> _EXTRACT PROVIDED_:
══════

Exhibit (a)(1)

               CODE OF ETHICS FOR PRINCIPAL EXECUTIVE OFFICER AND
                          PRINCIPAL FINANCIAL OFFICERS

                      MAINSTAY GROUP OF FUNDS (THE "FUNDS")
                                  ECLIPSE FUNDS
                               ECLIPSE FUNDS INC.
                              MAINSTAY FUNDS TRUST
                               THE MAINSTAY FUNDS
                          MAINSTAY VP SERIES FUND, INC.

                 APPROVED BY THE BOARD OF THE DIRECTORS/TRUSTEES
                    OF MAINSTAY GROUP OF FUNDS (THE "BOARD")
                              ON SEPTEMBER 30, 2009
                   PURSUANT TO THE SARBANES-OXLEY ACT OF 2002

I. INTRODUCTION AND APPLICATION

The Funds recognize the importance of high ethical standards in the conduct of
their business and requires this Code of Ethics ("Code") be observed by their
principal executive officers (each, a "Covered Officer") (defined below). In
accordance with the Sarbanes-Oxley Act of 2002 (the "Act") and the rules
promulgated thereunder by the U.S. Securities and Exchange Commission ("SEC")
the Funds are required to file reports pursuant to Section 13(a) or 15(d) of the
Securities Exchange Act of 1934, as amended ("1934 Act"), and must disclose
whether each has adopted a code of ethics applicable to the principal executive
officers. The Board, including a majority of its Independent Directors/Trustees
(defined below), has approved this Code as compliant with the requirements of
the Act and related SEC rules.

All recipients of the Code are directed to read it carefully, retain it for
future reference, and abide by the rules and policies set forth herein. Any
questions concerning the applicability or interpretation of such rules and
policies, and compliance therewith, should be directed to the relevant
Compliance Officer (defined below).

II. PURPOSE

This Code has been adopted by the Board in accordance with the Act and the rules
promulgated by the SEC in order to deter wrongdoing and promote:

          -    honest and ethical conduct, including the ethical handling of
               actual or apparent conflicts of interest between personal and
               professional relationships;

          -    full, fair, accurate, timely and understandable disclosure in
               reports and documents filed by the Funds with the SEC or made in
               other public communications by the Funds;



          -    compliance with applicable governmental laws, rules and
               regulations;

          -    prompt internal reporting to an appropriate person or persons of
               violations of the Code to an appropriate person or persons
               identified in the Code; and

          -    accountability for adherence to the Code.

III. DEFINITIONS

     (A) "Covered Officer" means the principal executive officer and senior
financial officers, including the principal financial officer, controller or
principal accounting officer, or persons performing similar functions. The
Covered Officers of the Funds shall be identified in Schedule I, as amended from
time to time.

     (B) "Compliance Officer" means the person appointed by the Funds' Board to
administer the Code. The Compliance Officer of the Funds shall be identified in
Schedule II as amended from time to time.

     (C) "Director" or "Trustee" means a director or trustee of the Funds, as
applicable.

     (D) "Executive Officer" shall have the same meaning as set forth in Rule
3b-7 of the 1934 Act. Subject to any changes in the Rule, an Executive Officer
means the president, any vice president, any officer who performs a policy
making function, or any other person who performs similar policy making
functions for the Funds.

══════

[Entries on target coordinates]
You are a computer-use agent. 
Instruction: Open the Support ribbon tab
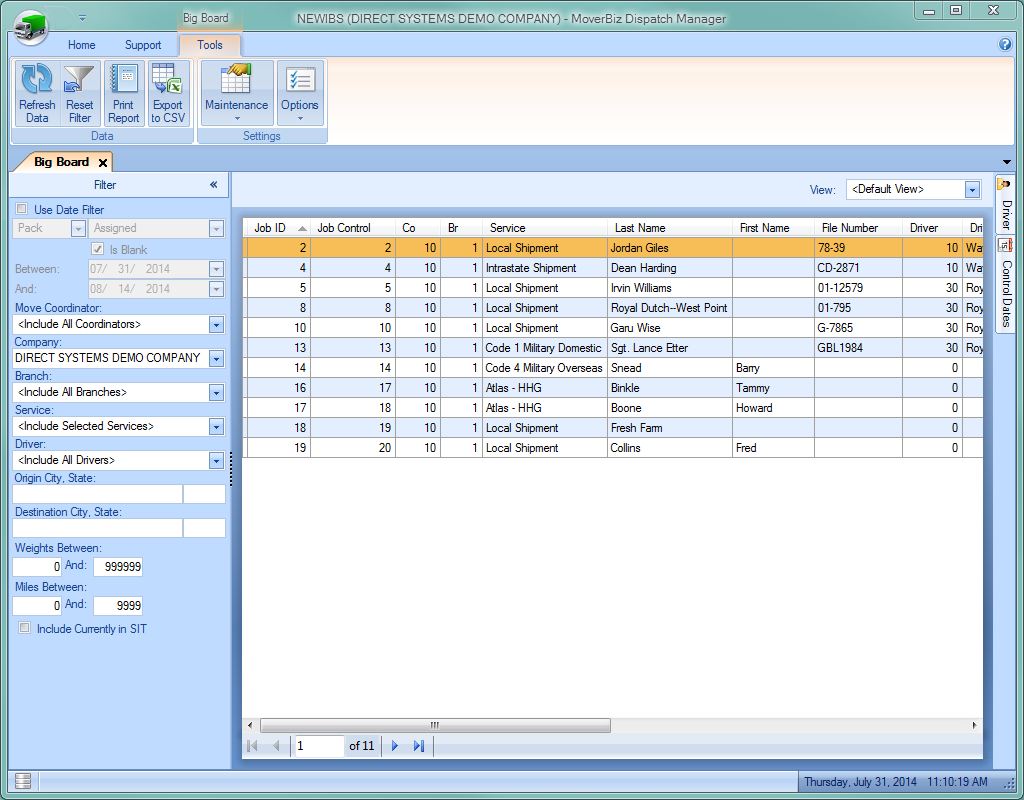(143, 45)
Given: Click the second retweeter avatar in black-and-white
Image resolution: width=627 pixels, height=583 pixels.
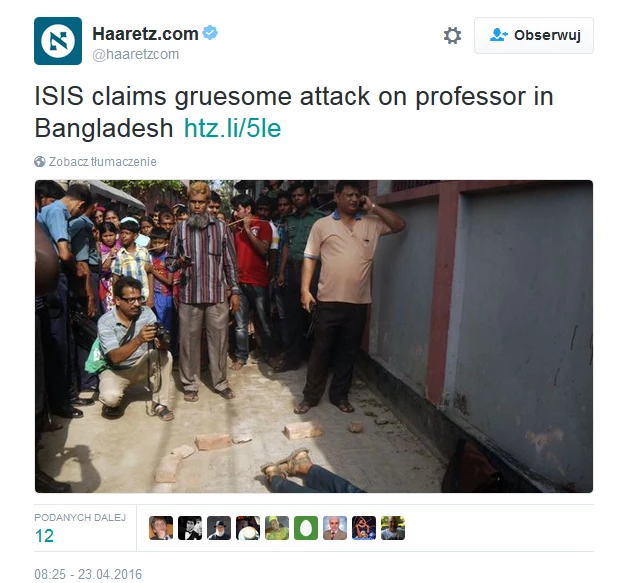Looking at the screenshot, I should click(x=190, y=528).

══════

> _AIM 1_: List each fund entity that the heading of the code of ethics places under MainStay Group of Funds.
> _AIM 2_: On what date did the Board approve the code of ethics?

> _EXERCISE ANSWER 1_:
Eclipse Funds
Eclipse Funds Inc.
MainStay Funds Trust
The MainStay Funds
MainStay VP Series Fund, Inc.

> _EXERCISE ANSWER 2_: September 30, 2009